Saturday, September 18, 2010

Foster. Care.

As a run of the mill mom who really is nothing special but who is also a foster mom, I hear versions of this a lot: You are so special! I couldn't be a foster parent. I would just be too sad when the child went away.

I'm never sure how to respond to this.

Here are some possibilities I've considered:
  • "Yeah, you'd actually care about the child. That's too hard. Foster care is best left to those who are only intersted in the stipends."
  • "It helps if you have a heart-ectomy before you start. Wanna see my scar?"
  • "Oh, I agree. It takes a special person and you just don't seem to have that special specialness it takes to be special."
I don't think that would actually help matters. Sarcasm never solves social problems.

In 2008 there were an estimated 463,000 children in foster care. Over half of them were in foster homes like mine. Only a quarter of them were in placements with relatives. That's only 3/4 of the kids. Want to take a moment to guess where the other kids go?  The next largest chunk (about 10%) will be in "institutions." This can mean an orphanage type setting, like Boys' Town and Girls' Town, or more sadly, in a semi-permanent placement at a temporary facility. Then there are neighborhood group homes and supervised independent living arrangements. About 9,000 of those kids ran away and lived on city streets somewhere. Ever wonder about some of those young, homeless kids you've seen?

Foster Mom
Chances are you will meet with someone from the foster system. People involved in foster care don't have any visible signs that set us apart from other mere mortals. In fact we all look like ordinary people. I'm a foster parent and I look about as ordinary as you can get. 

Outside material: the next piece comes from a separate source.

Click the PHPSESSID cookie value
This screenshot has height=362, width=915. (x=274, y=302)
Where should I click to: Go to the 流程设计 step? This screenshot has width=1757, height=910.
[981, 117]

A little more handsome than the run of the mill,
but you can see my point.
You might also meet our local news anchor, a Boys' Town graduate. Gosh, we kinda look just like ordinary people. That's the thing. We are ordinary. Just like you. There's nothing special about being a fostered child--it just happens. There's nothing special about being a foster parent either--my husband and I just decided to do it.

Maybe you or someone you know can make a decision like that. Or you might wind up meeting someone like this girl, someone who maybe could have used a safe place to go a few years back.

How can we make the list of foster parents waiting for children longer than the list of foster kids waiting for homes? Maybe we should make tours of the places kids go to wait for foster placement as common as bus tours. Think that would help matters?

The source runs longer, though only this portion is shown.